Sempre que se ouvir a conversa que “um pouco a mais de inflação é aceitável”, desconfie. Uma fatia relevante da sociedade não aceita mais o fantasma. Lula sabe disso. Tem muito a ensinar. A vida é a melhor escola da realidade.




Um dos fantasmas que a direita criou na última campanha eleitoral contra Lula foi o da inflação. Segundo os propagadores do pânico, a volta do petista ao Palácio do Planalto traria obrigatoriamente um descontrole total dos preços, tornando a vida ainda mais difícil. Obviamente, isso não aconteceu.

Lula é macaco velho, viveu como trabalhador o inferno da época dos reajustes diários nos supermercados e sabe que a primeira vítima da carestia é aquela que já pouco ou nada tem. As previsões catastrofistas se frustraram e há até um sentimento de certo alívio pela queda nos valores de alguns itens, principalmente de alimentação.

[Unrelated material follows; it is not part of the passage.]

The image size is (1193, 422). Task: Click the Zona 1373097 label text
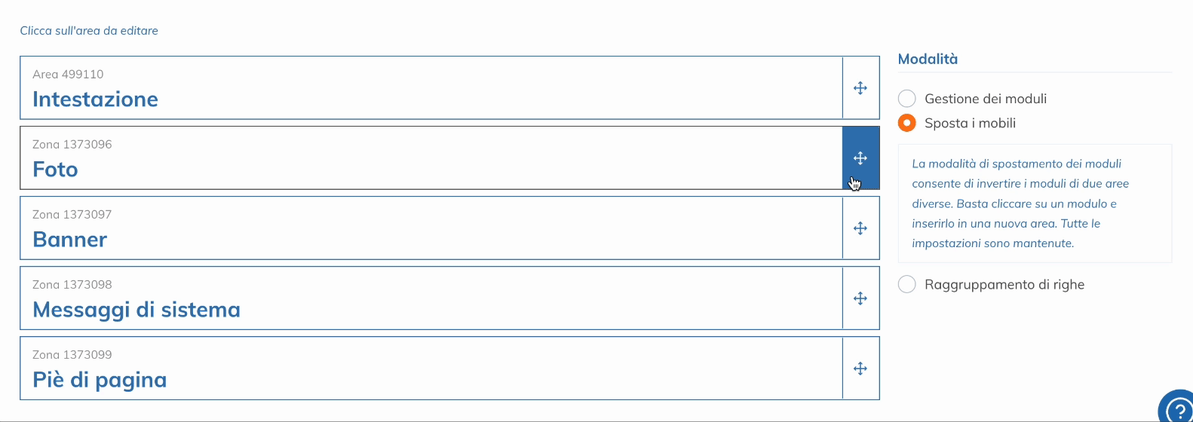pos(72,215)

Existe, é verdade, a incompreensão de algumas pessoas no campo progressista sobre o papel devastador da inflação na vida de quem não é rico. Os mais abastados, de uma maneira ou outra, conseguem se defender do demônio, mas os pobres não. Temos exemplos aqui no Brasil e na Argentina, sem falar da Venezuela, sobre o papel do aumento de preços na Política.

Foi o Plano Real sobretudo, e o freio que impôs a uma inflação galopante, que permitiu duas vitórias eleitorais em corridas presidenciais consecutivas ao atualmente moribundo PSDB. Lógico que outros fatores como campanha suja contra o PT também contribuíram, mas o fato é que ao Plano Real foi creditado o êxito no combate contra a inflação e Fernando Henrique Cardoso, embora não fosse de fato o autor do projeto posto em prática, colheu os louros.

Na ocasião, o PT errou feio no diagnóstico ao subestimar o efeito que a derrota da inflação teria no resultado eleitoral. Os autores do equívoco de então são como os pais teóricos daqueles que hoje contrapõem o combate à alta dos preços a uma política desenvolvimentista. É possível calibrar e ajustar as duas expectativas, Lula ensina.

Mais recentemente, no fim do ano passado, expressiva maioria do povo argentino levou à Presidência dos nossos vizinhos um fascista, fato inimaginável depois que o país superara uma cruel ditadura militar.

E o que aconteceu em país com ainda indicadores sociais melhores do que os nossos? Ninguém aguentava uma inflação anual de quase 150%, incapaz de ser controlada pelo governo de centro-esquerda do peronismo. Preferiu-se um insano e exótico ao diabo inflacionário.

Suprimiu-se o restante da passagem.